Then Mrs. Neff grew just a trifle too shrewd. Noting that Alice never spoke of Stowe Webb, she made up her crafty old mind that the two young wretches were meeting secretly. Since nothing happened at all, she all too cleverly decided that something was about to happen, and resolved to nip the passion-flower in the bud. She read Alice a long curtain-lecture on the perfection with which children obeyed their parents when she was young, then dilated on the advantages of European travel in broadening the mind, and drew such a glowing portrait of her own benevolence in offering Alice the opportunity of going abroad that the girl began to foresee what was coming, and what real motive was actuating her mother. By the time Mrs. Neff arrived at the heartbreaking news that she was about to drag Alice off to Paris the simple child was able to dissemble her ecstasy and give a convincing portrayal of a daughter who would rather go anywhere on earth than to France. Like Br'er Rabbit, she pleaded not to be thrown into the briar-patch of all places. So she was thrown into the briar-patch. Alice was on her way to Paris.

She took Persis into her confidence, and Persis found a dreary pleasure in the joke. She even forbore to warn Alice against the folly of marrying into poverty. She was not so satisfied with her own triumph as to recommend her example to others.

There was, as there will always be, a certain joy in having the best and the most expensive things of every sort. But there was, as there will always be, a disappointment in getting by merely wishing or commanding; especially as the fairy gift of wishes has always carried a few amendments: "You may have anything you wish for except—" Whereupon the "excepts" become the only things sincerely wishable.

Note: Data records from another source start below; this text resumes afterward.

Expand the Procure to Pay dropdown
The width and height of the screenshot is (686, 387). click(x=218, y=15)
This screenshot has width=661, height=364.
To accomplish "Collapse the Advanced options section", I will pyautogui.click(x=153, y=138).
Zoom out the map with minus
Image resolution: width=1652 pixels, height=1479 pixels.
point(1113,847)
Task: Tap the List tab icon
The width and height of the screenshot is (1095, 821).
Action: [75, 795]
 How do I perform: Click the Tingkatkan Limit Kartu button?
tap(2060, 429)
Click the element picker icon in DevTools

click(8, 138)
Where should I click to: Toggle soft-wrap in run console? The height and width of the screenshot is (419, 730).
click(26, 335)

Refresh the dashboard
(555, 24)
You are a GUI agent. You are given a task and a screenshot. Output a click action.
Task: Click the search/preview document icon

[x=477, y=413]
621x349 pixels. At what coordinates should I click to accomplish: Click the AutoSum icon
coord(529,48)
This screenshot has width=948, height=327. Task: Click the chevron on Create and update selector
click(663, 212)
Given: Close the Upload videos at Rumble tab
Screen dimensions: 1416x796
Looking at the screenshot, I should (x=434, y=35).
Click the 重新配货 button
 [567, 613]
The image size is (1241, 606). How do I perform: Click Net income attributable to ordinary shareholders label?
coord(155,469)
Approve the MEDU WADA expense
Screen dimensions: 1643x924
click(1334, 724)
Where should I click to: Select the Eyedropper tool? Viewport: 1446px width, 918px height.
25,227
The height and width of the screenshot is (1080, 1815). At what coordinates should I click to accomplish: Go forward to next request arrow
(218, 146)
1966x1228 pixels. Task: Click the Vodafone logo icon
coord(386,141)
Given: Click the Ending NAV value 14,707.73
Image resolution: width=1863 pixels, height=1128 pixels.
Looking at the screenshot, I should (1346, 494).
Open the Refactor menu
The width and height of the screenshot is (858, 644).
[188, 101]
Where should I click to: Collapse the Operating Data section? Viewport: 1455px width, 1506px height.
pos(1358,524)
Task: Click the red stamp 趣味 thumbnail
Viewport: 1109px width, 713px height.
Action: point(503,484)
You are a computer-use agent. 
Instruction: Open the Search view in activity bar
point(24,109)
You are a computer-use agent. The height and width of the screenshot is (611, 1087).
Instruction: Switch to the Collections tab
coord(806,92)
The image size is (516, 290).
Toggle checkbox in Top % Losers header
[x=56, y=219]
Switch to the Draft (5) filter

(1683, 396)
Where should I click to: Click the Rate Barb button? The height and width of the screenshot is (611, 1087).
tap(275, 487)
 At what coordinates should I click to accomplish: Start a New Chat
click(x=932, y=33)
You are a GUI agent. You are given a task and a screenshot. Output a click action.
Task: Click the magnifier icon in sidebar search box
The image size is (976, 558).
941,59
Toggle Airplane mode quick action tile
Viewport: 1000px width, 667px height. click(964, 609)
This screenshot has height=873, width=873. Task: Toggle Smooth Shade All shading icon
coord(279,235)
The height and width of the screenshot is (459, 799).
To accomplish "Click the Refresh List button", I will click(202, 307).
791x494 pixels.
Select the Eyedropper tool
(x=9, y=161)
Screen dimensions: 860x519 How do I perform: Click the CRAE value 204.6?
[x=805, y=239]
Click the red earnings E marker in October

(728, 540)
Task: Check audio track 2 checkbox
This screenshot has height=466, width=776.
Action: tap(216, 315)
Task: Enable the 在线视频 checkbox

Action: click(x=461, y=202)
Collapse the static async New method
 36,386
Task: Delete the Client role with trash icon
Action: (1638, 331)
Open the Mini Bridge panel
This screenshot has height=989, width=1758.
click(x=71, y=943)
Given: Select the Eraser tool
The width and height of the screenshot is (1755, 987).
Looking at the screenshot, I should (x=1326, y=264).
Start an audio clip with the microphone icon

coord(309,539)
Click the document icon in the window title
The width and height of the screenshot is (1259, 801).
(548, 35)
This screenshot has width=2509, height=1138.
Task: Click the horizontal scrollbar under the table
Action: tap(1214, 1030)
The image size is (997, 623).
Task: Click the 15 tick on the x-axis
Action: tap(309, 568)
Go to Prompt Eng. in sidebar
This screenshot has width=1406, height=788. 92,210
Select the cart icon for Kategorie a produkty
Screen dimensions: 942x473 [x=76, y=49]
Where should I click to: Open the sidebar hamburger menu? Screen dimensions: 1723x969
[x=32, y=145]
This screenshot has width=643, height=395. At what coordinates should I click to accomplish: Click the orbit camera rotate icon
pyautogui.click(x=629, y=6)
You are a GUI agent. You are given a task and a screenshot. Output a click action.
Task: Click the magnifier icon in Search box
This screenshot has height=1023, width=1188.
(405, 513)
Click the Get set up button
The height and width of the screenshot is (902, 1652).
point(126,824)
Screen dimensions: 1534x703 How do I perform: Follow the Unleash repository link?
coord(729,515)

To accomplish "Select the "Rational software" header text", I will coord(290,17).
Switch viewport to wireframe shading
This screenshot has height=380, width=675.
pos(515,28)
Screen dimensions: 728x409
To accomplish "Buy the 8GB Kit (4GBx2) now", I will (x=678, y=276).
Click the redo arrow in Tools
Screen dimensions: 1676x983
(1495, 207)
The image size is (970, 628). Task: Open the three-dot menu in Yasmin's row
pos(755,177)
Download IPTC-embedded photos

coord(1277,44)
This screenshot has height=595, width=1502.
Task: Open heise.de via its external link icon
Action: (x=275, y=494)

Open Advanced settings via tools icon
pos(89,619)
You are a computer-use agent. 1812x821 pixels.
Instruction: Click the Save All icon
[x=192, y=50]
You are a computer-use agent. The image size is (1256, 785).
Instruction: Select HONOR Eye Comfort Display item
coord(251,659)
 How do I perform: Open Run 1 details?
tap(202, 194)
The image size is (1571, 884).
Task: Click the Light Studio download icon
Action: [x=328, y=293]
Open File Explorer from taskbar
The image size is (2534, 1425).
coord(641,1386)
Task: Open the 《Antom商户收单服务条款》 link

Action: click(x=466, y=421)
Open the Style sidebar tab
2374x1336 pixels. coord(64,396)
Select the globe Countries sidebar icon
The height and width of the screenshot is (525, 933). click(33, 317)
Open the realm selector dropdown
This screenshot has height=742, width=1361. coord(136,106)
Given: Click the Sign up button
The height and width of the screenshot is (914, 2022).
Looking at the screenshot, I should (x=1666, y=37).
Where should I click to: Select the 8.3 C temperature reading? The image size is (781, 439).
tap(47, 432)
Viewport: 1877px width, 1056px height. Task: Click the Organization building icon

Persis found London at the height of its June festivity. The President of France was visiting the King of England, and there were state banquets and state balls and state everything, mingled with private celebrations that rivaled them in pomp; and a horse-show, and horse-races, regimental polo tournaments; the annual hysterical wholesale celebration of nothing in particular.

Many of Persis' school-girl friends were duchesses, countesses, marchionesses, mere ladies. Lady Crainleigh, whom Persis had once beaten in a potato-race at a country horse-show in Westchester, gave a dance where seven hundred guests were present and where titles were as common as pebbles on a shore. Persis wore her "all-around" diamond crown, and danced with a Russian grand-duke and a prince or two.

The tango and the turkey-trot had spread overseas, and royalties trod on Persis' toes as they bungled the steps like yokels. It was fantastic to hear the trashy tunes of American music-halls resounding through the ballrooms of mansions and palatial hotels.

At the Royal Ascot the Queen sent a duke to fetch Persis to the royal box, and spoke amiably of her sister.

But, however Persis glittered abroad, when the inevitable time came to become mere woman and go to bed, she must always return to the nagging presence of Willie, infatuated the more by the inaccessible distances her soul kept from his.

With his harrowed face, his unwelcome caresses, his unanswerable prayers for a little love, he ceased to be tragic. He became a pest.

Persis was learning wherein wealth, as well as poverty, has its poverties, its nauseas, its petty annoyances, its daily denials, its hair-cloth shirts.